Pasteurella haemolytica A1-Derived Leukotoxin and Endotoxin Induce Intracellular Calcium Elevation in Bovine Alveolar Macrophages by Different Signaling Pathways

Leukotoxin and endotoxin derived from Pasteurella haemolytica serotype 1 are the primary virulence factors contributing to the pathogenesis of lung injury in bovine pneumonic pasteurellosis. Activation of bovine alveolar macrophages with endotoxin or leukotoxin results in the induction of cytokine gene expression, with different kinetics (H. S. Yoo, S. K. Maheswaran, G. Lin, E. L. Townsend, and T. R. Ames, Infect. Immun. 63:381–388, 1995; H. S. Yoo, B. S. Rajagopal, S. K. Maheswaran, and T. R. Ames, Microb. Pathog. 18:237–252, 1995). Furthermore, extracellular Ca(2+) is required for leukotoxin-induced cytokine gene expression. However, the involvement of Ca(2+) in endotoxin effects and the precise signaling mechanisms in the regulation of intracellular Ca(2+) by leukotoxin and endotoxin are not known. In fura-2-acetoxymethyl ester-loaded alveolar macrophages, intracellular Ca(2+) regulation by leukotoxin and endotoxin was studied by video fluorescence microscopy. Leukotoxin induced a sustained elevation of intracellular Ca(2+) in a concentration-dependent fashion by influx of extracellular Ca(2+) through voltage-gated channels. In the presence of fetal bovine serum, endotoxin elevated intracellular Ca(2+) even in the absence of extracellular Ca(2+). Leukotoxin-induced intracellular Ca(2+) elevation was inhibited by pertussis toxin, inhibitors of phospholipases A(2) and C, and the arachidonic acid analog 5,8,11,14-eicosatetraynoic acid. Intracellular Ca(2+) elevation by endotoxin was inhibited by inhibitors of phospholipase C and protein tyrosine kinase, but not by pertussis toxin, or the arachidonic acid analog. To the best of our knowledge, this is the first report of Ca(2+) signaling by leukotoxin through a G-protein-coupled mechanism involving activation of phospholipases A(2) and C and release of arachidonic acid in bovine alveolar macrophages. Ca(2+) signaling by endotoxin, on the other hand, involves activation of phospholipase C and requires tyrosine phosphorylation. The differences in the Ca(2+) signaling mechanisms may underlie the reported temporal differences in gene expression during leukotoxin and endotoxin activation.

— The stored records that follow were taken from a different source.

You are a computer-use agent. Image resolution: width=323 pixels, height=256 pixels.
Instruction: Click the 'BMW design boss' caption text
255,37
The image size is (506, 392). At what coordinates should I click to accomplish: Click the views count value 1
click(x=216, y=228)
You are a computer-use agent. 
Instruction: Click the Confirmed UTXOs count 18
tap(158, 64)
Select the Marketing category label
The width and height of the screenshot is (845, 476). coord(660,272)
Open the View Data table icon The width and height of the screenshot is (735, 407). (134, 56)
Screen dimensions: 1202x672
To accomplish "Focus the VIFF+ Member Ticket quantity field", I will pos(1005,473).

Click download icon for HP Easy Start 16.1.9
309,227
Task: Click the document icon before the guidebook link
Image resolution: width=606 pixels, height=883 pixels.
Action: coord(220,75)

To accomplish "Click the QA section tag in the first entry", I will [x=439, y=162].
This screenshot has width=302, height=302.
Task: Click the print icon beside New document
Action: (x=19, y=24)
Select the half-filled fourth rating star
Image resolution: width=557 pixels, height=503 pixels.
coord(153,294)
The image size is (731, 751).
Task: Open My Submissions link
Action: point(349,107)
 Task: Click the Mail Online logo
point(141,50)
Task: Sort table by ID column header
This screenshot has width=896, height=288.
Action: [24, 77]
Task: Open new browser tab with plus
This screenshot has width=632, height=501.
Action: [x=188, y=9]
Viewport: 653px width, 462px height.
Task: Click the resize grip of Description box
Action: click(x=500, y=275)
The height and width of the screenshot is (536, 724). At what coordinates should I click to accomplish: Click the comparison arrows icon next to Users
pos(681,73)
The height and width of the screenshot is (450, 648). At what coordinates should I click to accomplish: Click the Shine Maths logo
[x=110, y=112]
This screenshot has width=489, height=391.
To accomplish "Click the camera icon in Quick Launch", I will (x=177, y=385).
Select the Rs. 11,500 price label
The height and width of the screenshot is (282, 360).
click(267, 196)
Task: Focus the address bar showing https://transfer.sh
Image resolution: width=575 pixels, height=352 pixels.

源自溶血巴斯德菌1型（Pasteurella haemolytica serotype 1）的白细胞毒素（Leukotoxin）与内毒素（endotoxin），是引发牛肺炎型巴氏杆菌病肺损伤的主要毒力因子。利用内毒素或白细胞毒素激活牛肺泡巨噬细胞（bovine alveolar macrophages），可诱导细胞因子基因表达（cytokine gene expression），且二者呈现不同的动力学特征（H. S. Yoo、S. K. Maheswaran、G. Lin、E. L. Townsend与T. R. Ames，《Infect. Immun.》63:381–388，1995；H. S. Yoo、B. S. Rajagopal、S. K. Maheswaran与T. R. Ames，《Microb. Pathog.》18:237–252，1995）。此外，白细胞毒素诱导的细胞因子基因表达需要细胞外Ca²⁺的参与。然而，Ca²⁺是否参与内毒素的作用过程，以及白细胞毒素与内毒素调控细胞内Ca²⁺的具体信号通路机制，目前仍未明确。本研究采用负载呋喃-2-乙酰氧基甲酯（fura-2-acetoxymethyl ester）的牛肺泡巨噬细胞，通过视频荧光显微镜技术研究了白细胞毒素与内毒素对细胞内Ca²⁺的调控作用。结果显示，白细胞毒素可通过细胞外Ca²⁺经电压门控通道（voltage-gated channels）内流，以浓度依赖的方式诱导细胞内Ca²⁺持续升高。在胎牛血清（fetal bovine serum）存在的条件下，即使缺乏细胞外Ca²⁺，内毒素仍可升高细胞内Ca²⁺水平。白细胞毒素诱导的细胞内Ca²⁺升高可被百日咳毒素（pertussis toxin）、磷脂酶A₂（phospholipases A₂）与磷脂酶C（phospholipases C）抑制剂，以及花生四烯酸类似物5,8,11,14-二十碳四炔酸（arachidonic acid analog 5,8,11,14-eicosatetraynoic acid）所抑制。内毒素诱导的细胞内Ca²⁺升高则可被磷脂酶C与蛋白酪氨酸激酶（protein tyrosine kinase）抑制剂所抑制，但不受百日咳毒素或该花生四烯酸类似物的影响。据我们所知，本研究首次报道了在牛肺泡巨噬细胞中，白细胞毒素通过G蛋白偶联（G-protein-coupled）机制调控Ca²⁺信号通路，该机制涉及磷脂酶A₂与磷脂酶C的激活以及花生四烯酸的释放。而内毒素介导的Ca²⁺信号通路则依赖于磷脂酶C的激活，并需要酪氨酸磷酸化（tyrosine phosphorylation）过程。二者Ca²⁺信号通路机制的差异，可能是此前报道的白细胞毒素与内毒素激活后基因表达时序差异的潜在成因。